▶ [Instructions to follow]: Can you rewrite the data from the line containing "Where should I" through the end of the data, inclusive, as a numbered list with blank lines dropped and the pictures left out?

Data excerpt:

## begin

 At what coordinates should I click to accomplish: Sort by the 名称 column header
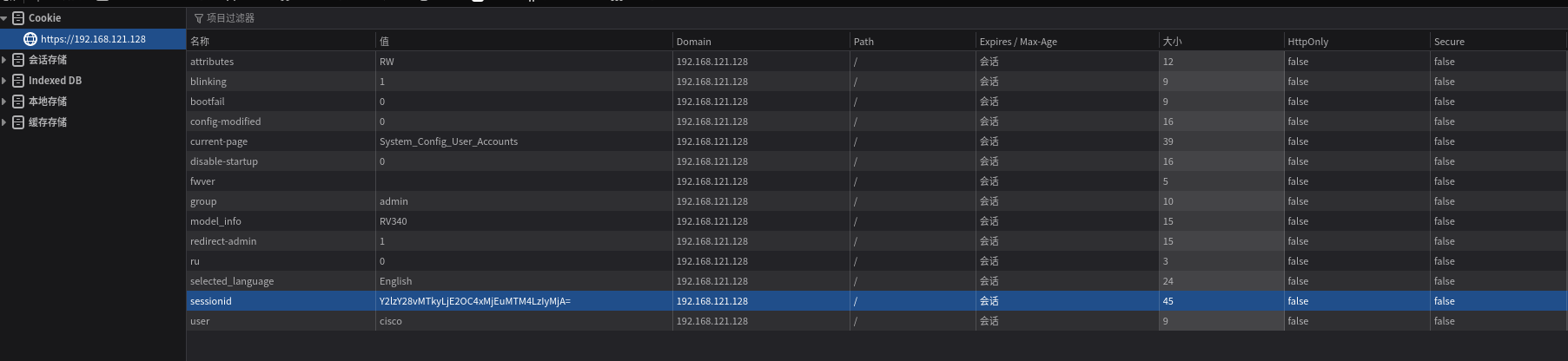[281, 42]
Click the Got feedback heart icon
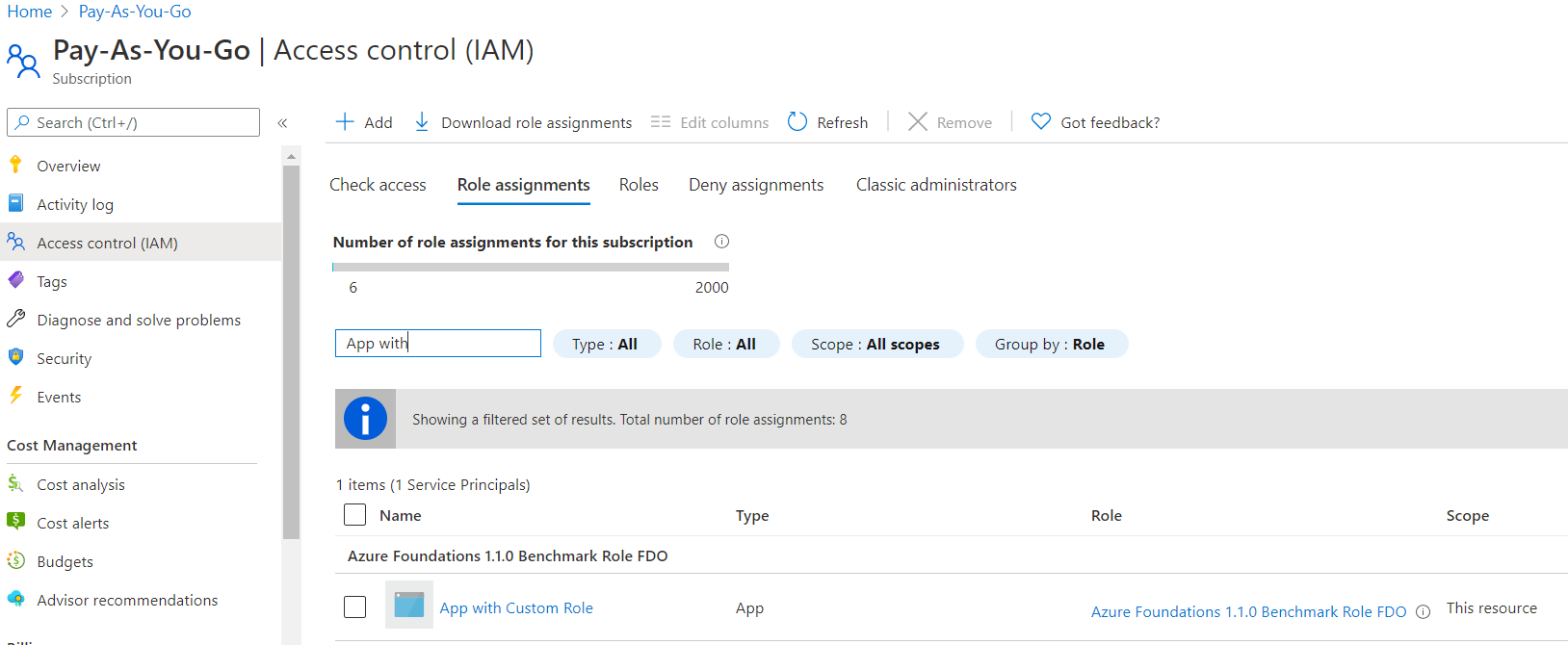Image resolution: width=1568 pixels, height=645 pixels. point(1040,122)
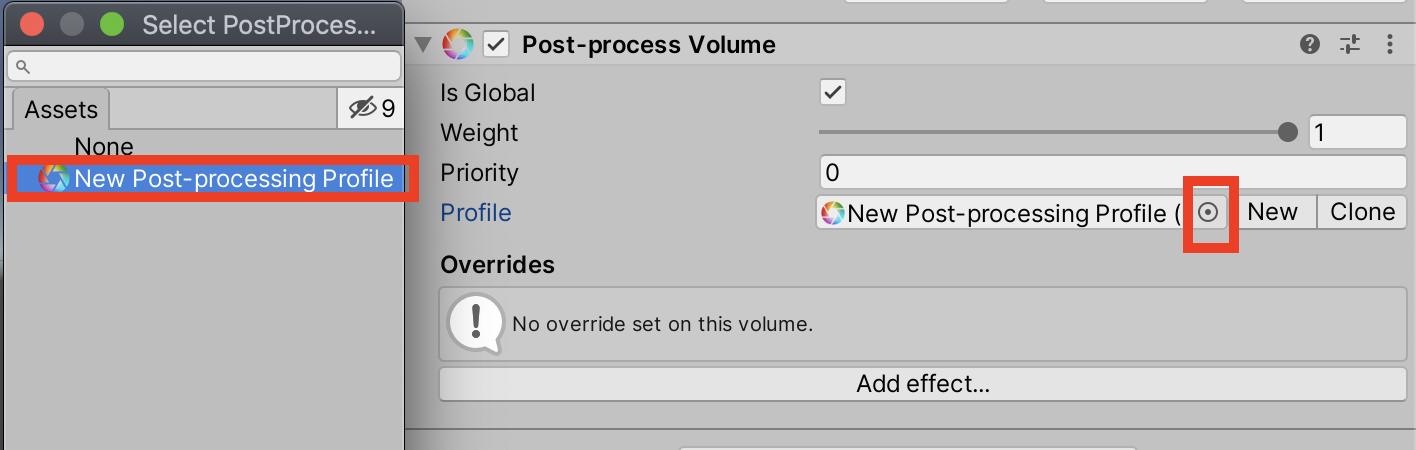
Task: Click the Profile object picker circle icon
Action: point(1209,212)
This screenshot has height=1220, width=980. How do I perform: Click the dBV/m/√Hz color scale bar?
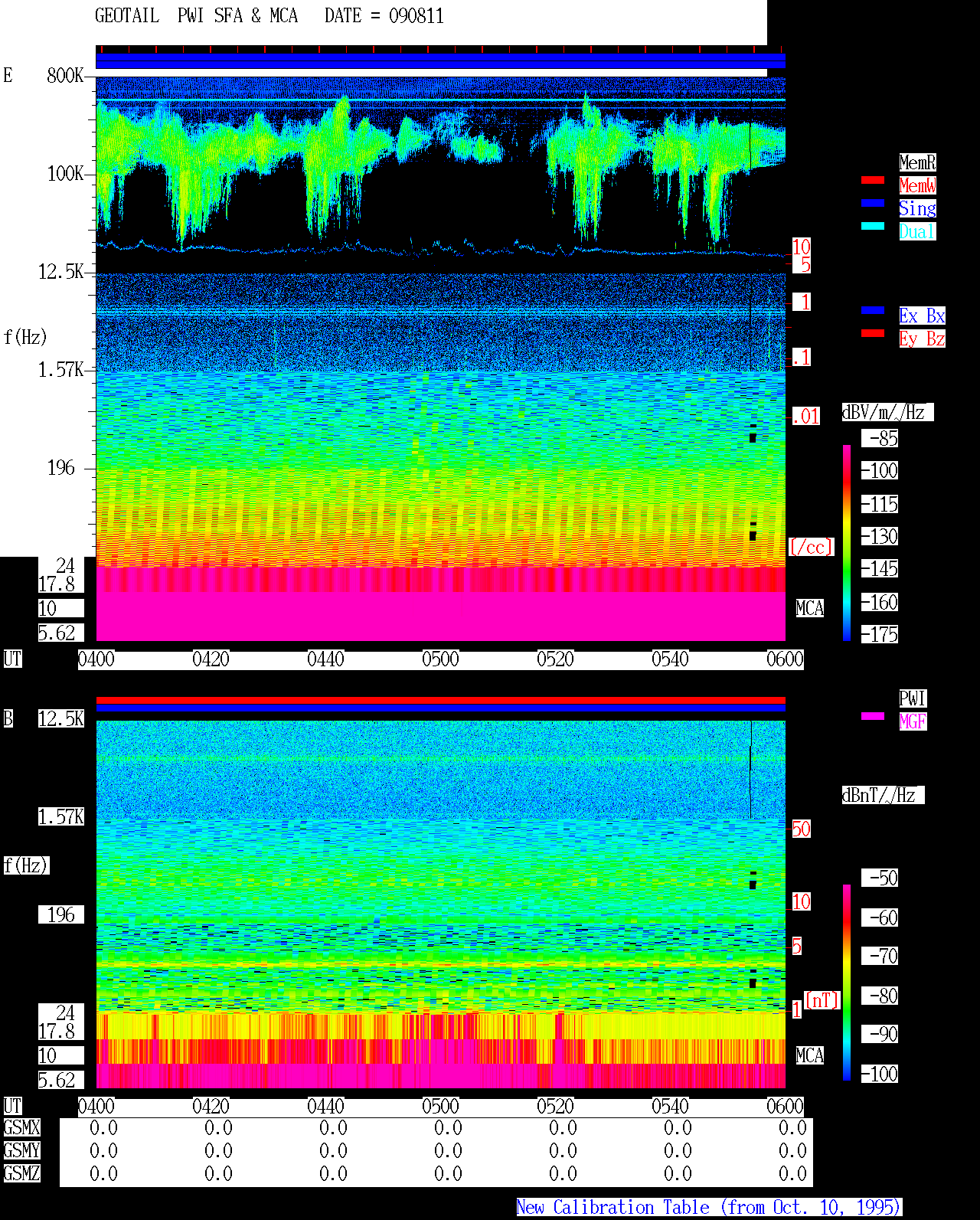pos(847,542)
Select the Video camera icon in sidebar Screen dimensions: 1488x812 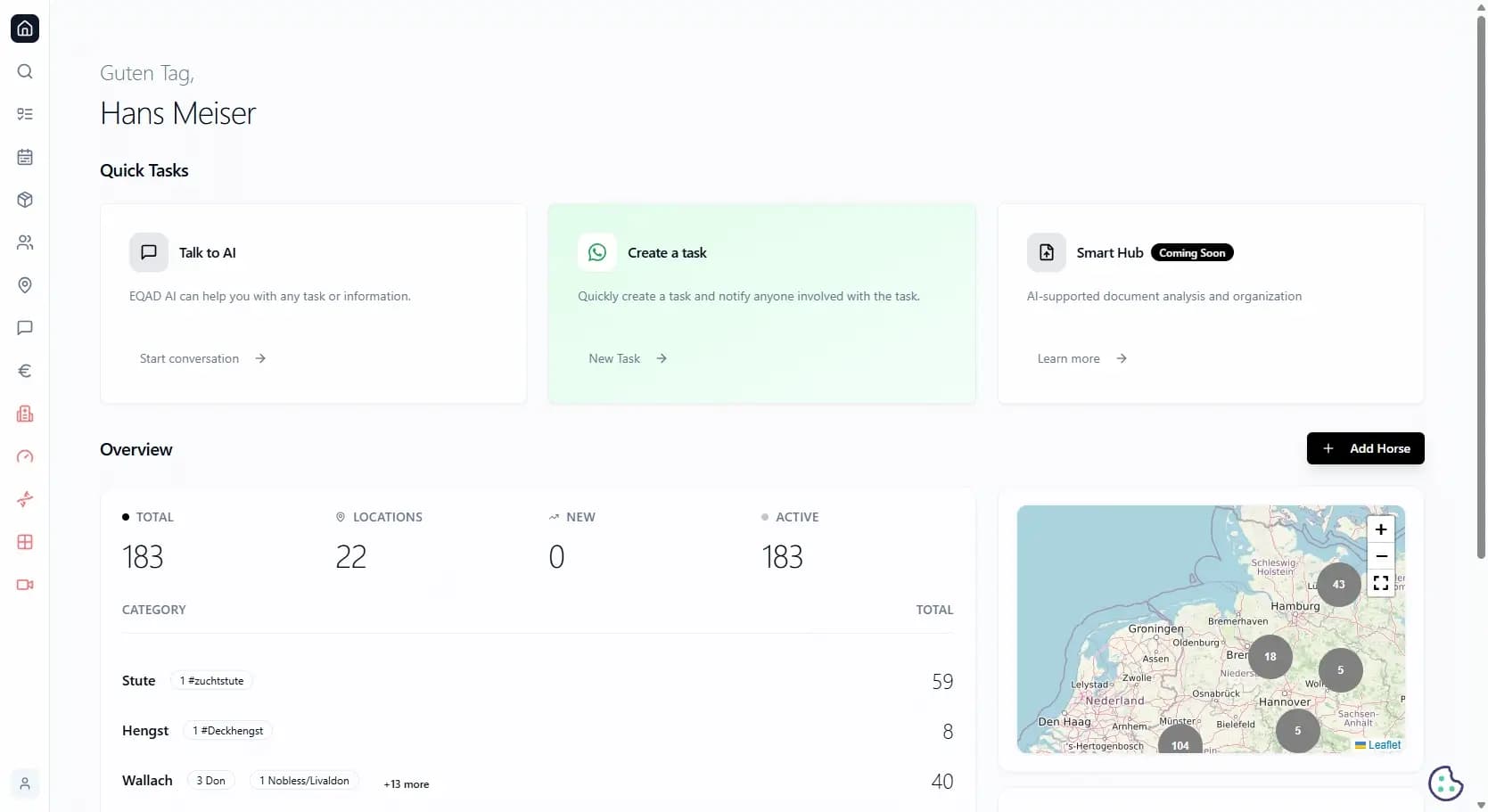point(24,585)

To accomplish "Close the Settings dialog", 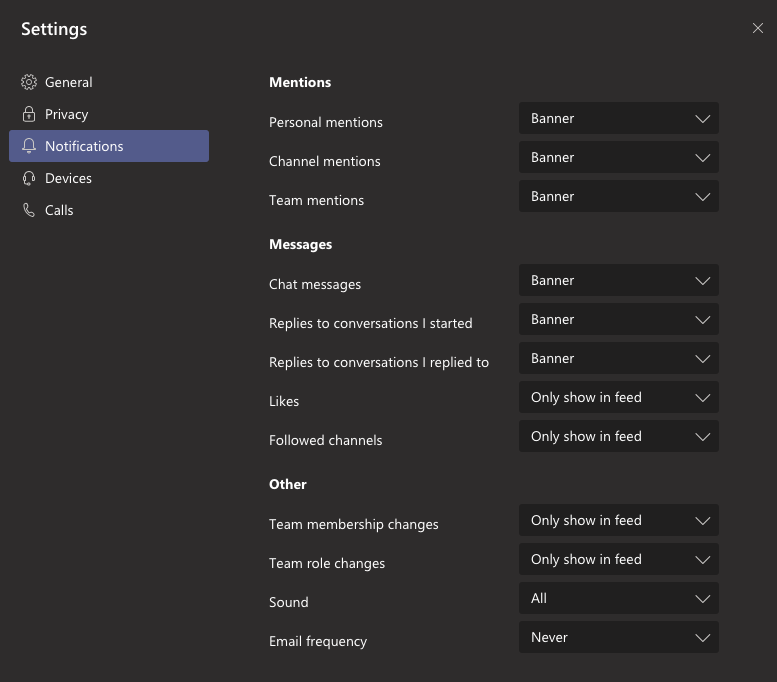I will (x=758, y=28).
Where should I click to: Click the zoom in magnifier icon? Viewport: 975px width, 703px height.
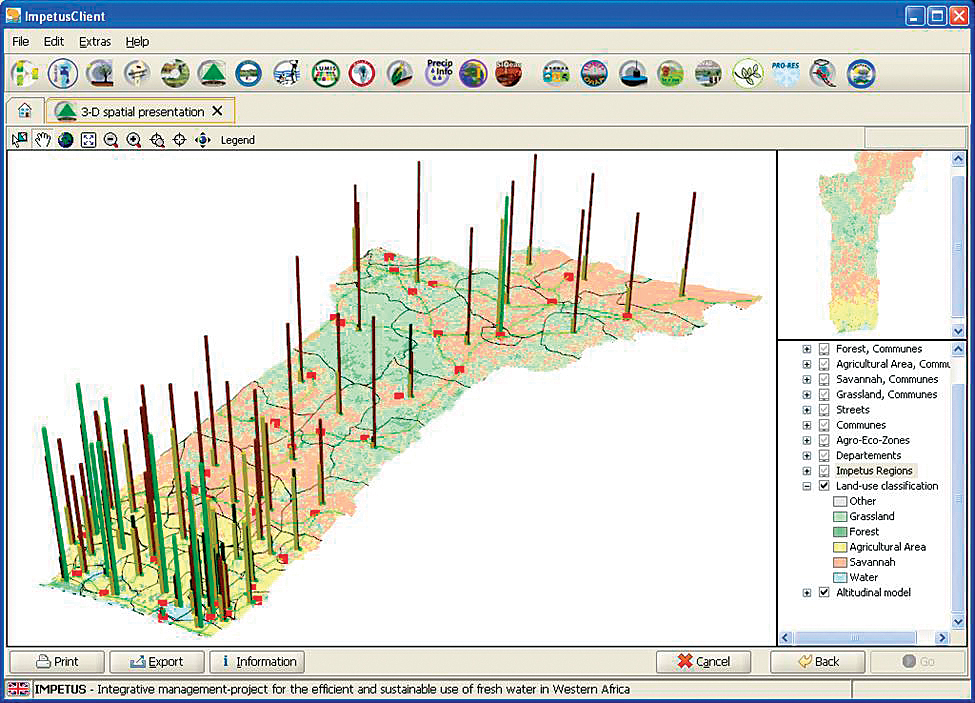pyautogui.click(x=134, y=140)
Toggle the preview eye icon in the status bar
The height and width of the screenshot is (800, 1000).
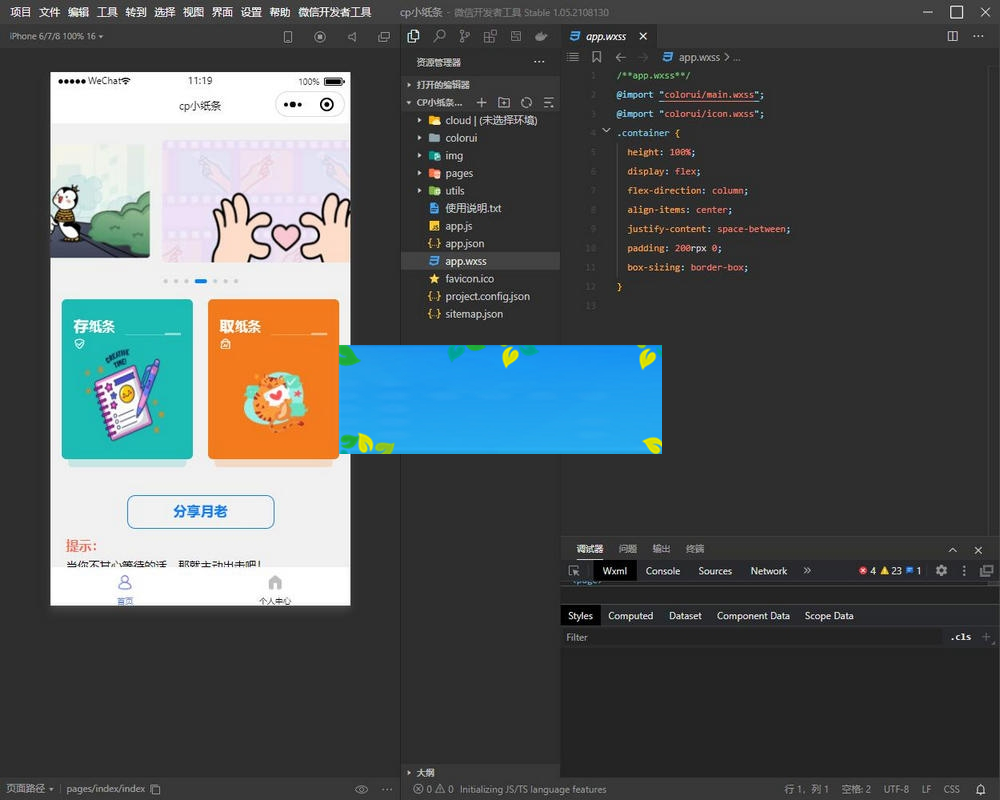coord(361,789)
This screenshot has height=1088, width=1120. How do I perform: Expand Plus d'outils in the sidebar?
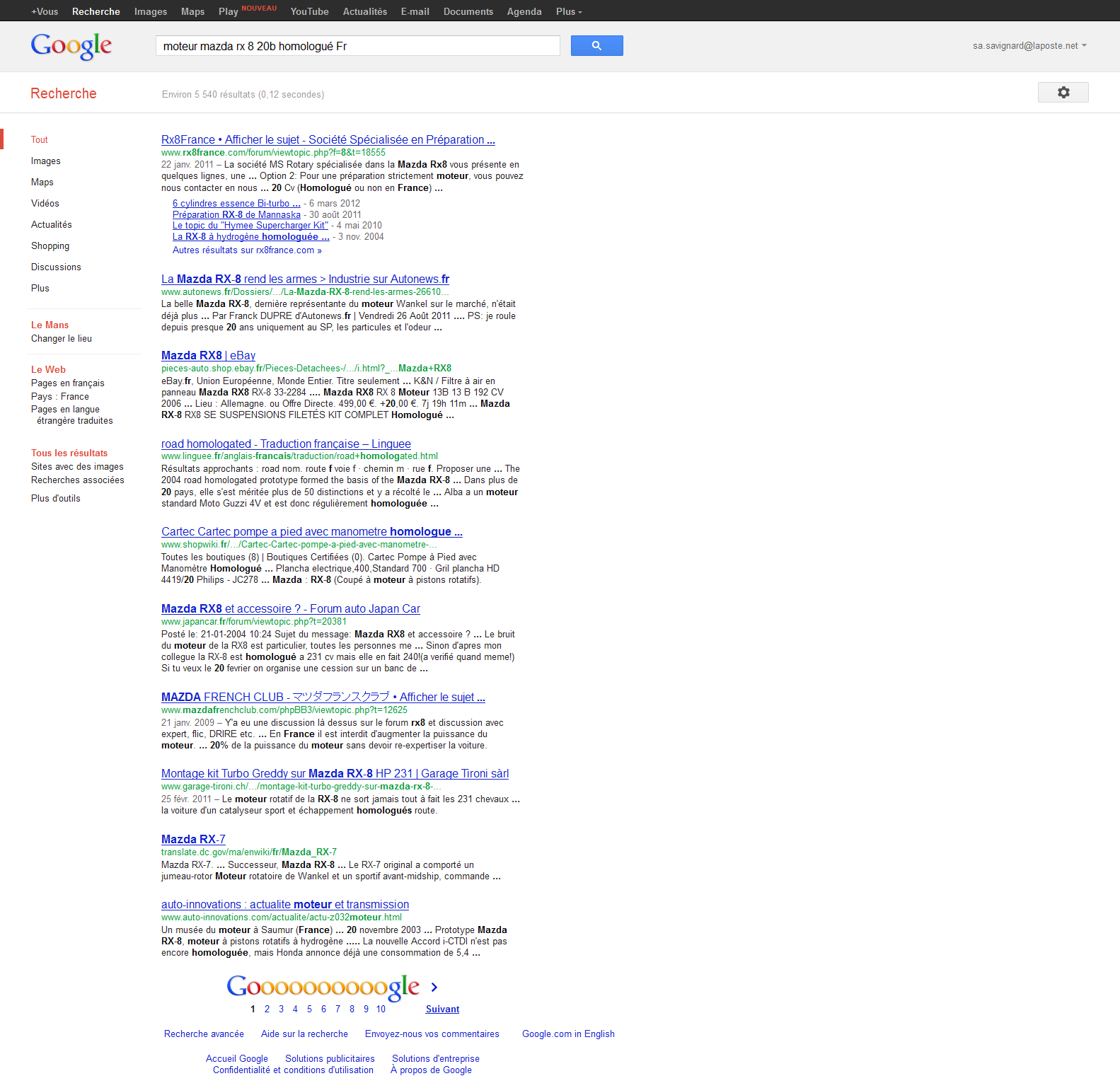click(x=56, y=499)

## end

▶ [Worked solution]:
1. Where should I click to: Click the zoom in magnifier icon? Viewport: 975px width, 703px height.
2. pyautogui.click(x=134, y=140)
3. Toggle the preview eye icon in the status bar
4. The height and width of the screenshot is (800, 1000).
5. coord(361,789)
6. This screenshot has height=1088, width=1120. How do I perform: Expand Plus d'outils in the sidebar?
7. click(x=56, y=499)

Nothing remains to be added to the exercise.